When a transformation T “maps” vectors in \(R^n\) to vectors in \(R^m\), we write:

\(T: R^n \rightarrow R^m\)

We then call \(R^n\) the domain and \(R^m\) the codomain. That is, T maps vectors in the domain to vectors in the codomain.

transformationT

The image of a vector under a transformation and the range of a transformation

Suppose that our rule assigns the vector \(\vec{x}\) to the vector \(\vec{y}\).
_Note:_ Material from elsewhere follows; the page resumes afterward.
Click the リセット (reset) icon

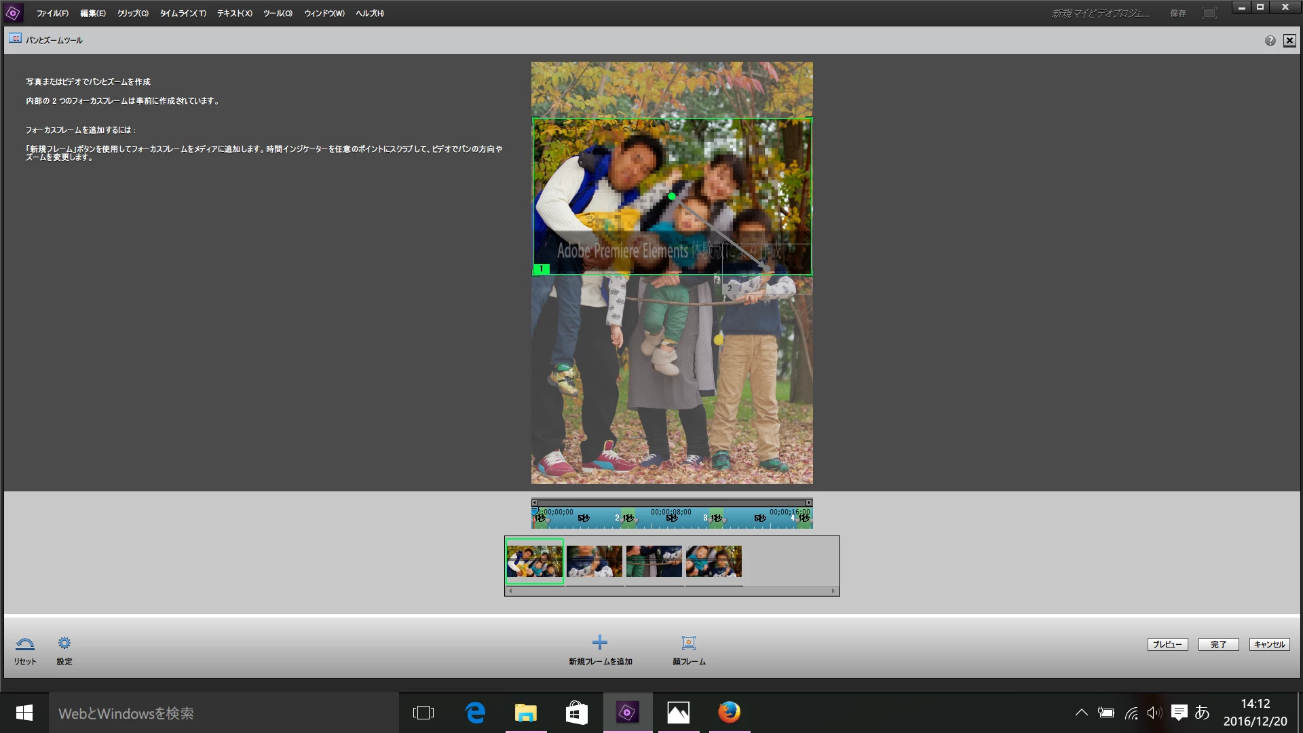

Then, just like in our algebra and calculus classes, we can write:

\(T(\vec{x}) = \vec{y}\)

We would then say that \(\vec{y}\) is the image of \(\vec{x}\) under T. The set of all images under T is called the range of T, denoted range(T).

Note that the range of T is a subset, or part of, the codomain. These two sets of vectors may or may not equal. This is something we will study more when we look at 1-1 and onto transformations.

Example

Let \(T\left(\begin{bmatrix} x \\ y \\ z \\ \end{bmatrix}\right) = \begin{bmatrix} 2x \\ 5y \\ 3z \\ \end{bmatrix}\)
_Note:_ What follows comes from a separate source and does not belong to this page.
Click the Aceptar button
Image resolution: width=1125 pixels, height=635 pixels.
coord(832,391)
Find the image of \(\vec{v} = \begin{bmatrix} -1 \\ 1 \\ 4 \\ \end{bmatrix}\)

Solution

This is just asking us to find \(T(\vec{v})\). Using the rule:

\(\begin{align}T\left(\begin{bmatrix} -1 \\ 1 \\ 4 \\ \end{bmatrix}\right) &= \begin{bmatrix} 2(-1) \\ 5(1) \\ 3(4) \\ \end{bmatrix} \\ &= \boxed{\begin{bmatrix} -2 \\ 5 \\ 12 \\ \end{bmatrix}}\end{align}\)
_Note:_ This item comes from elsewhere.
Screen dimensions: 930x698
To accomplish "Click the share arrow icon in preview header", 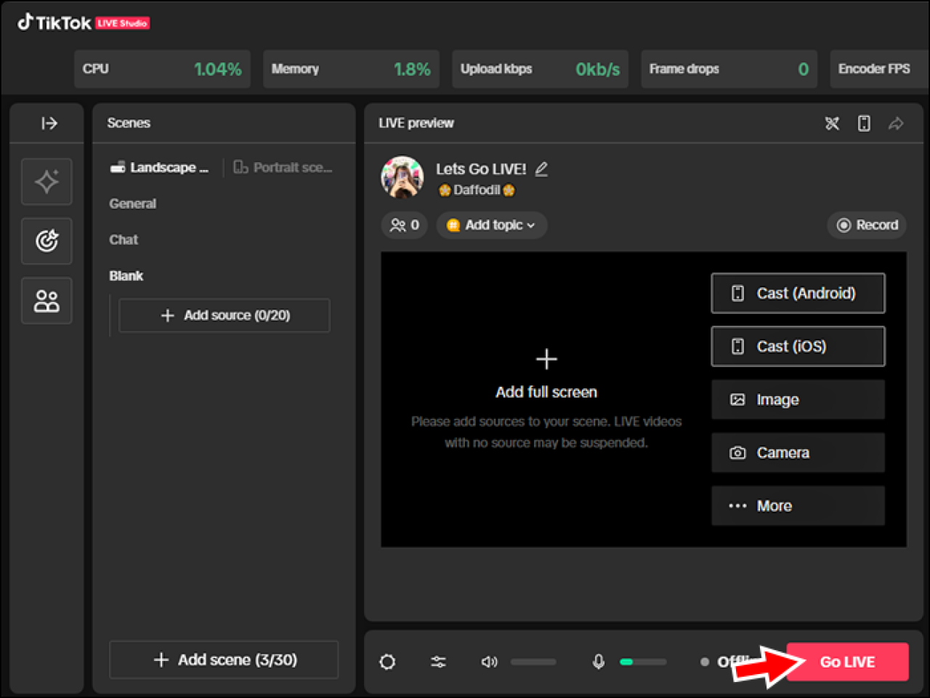I will (896, 123).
This shows us that T maps the vector \(\begin{bmatrix} -1 \\ 1 \\ 4 \\ \end{bmatrix}\) to the vector \(\begin{bmatrix} -2 \\ 5 \\ 12 \\ \end{bmatrix}\). Thus, we also know that \(\begin{bmatrix} -2 \\ 5 \\ 12 \\ \end{bmatrix}\) is in the range(T).

What makes a transformation linear?

For a transformation to be linear, the following must hold for all vectors \(\vec{u}\) and \(\vec{v}\) in the domain and all scalars, \(c\) and \(d\).

\(T(c\vec{v}) = cT(\vec{v})\)

\(T(\vec{u} + \vec{v}) = T(\vec{u}) + T(\vec{v})\)

These two rules can be combined to a single rule that must hold.

\(T(c\vec{u} + d\vec{v}) = cT(\vec{u}) + dT(\vec{v})\)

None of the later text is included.